Starting with the line that contains "You are a computer-use", copy every line through the end of the listing, exactly and only those. No pictures should appear in the copy.

***** Material shown *****

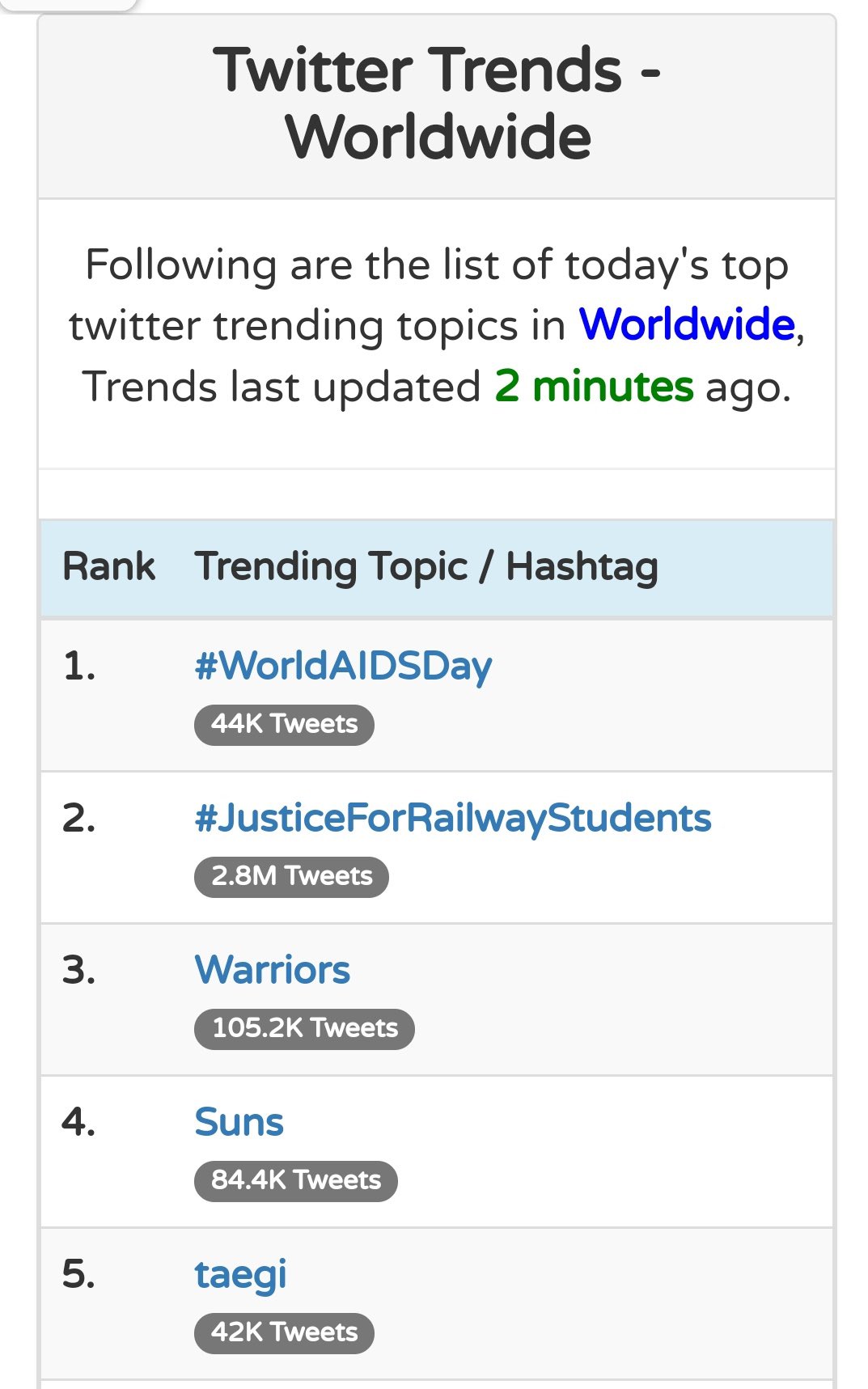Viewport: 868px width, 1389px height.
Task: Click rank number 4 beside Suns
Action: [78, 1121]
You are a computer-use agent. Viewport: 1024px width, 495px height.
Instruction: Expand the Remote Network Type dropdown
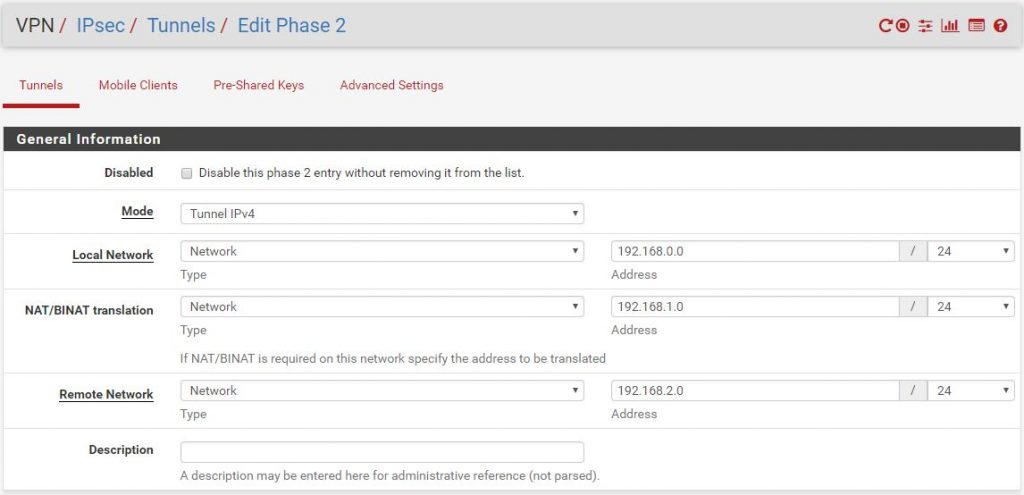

*****

#### [Written solution]
You are a computer-use agent. Viewport: 1024px width, 495px height.
Instruction: Expand the Remote Network Type dropdown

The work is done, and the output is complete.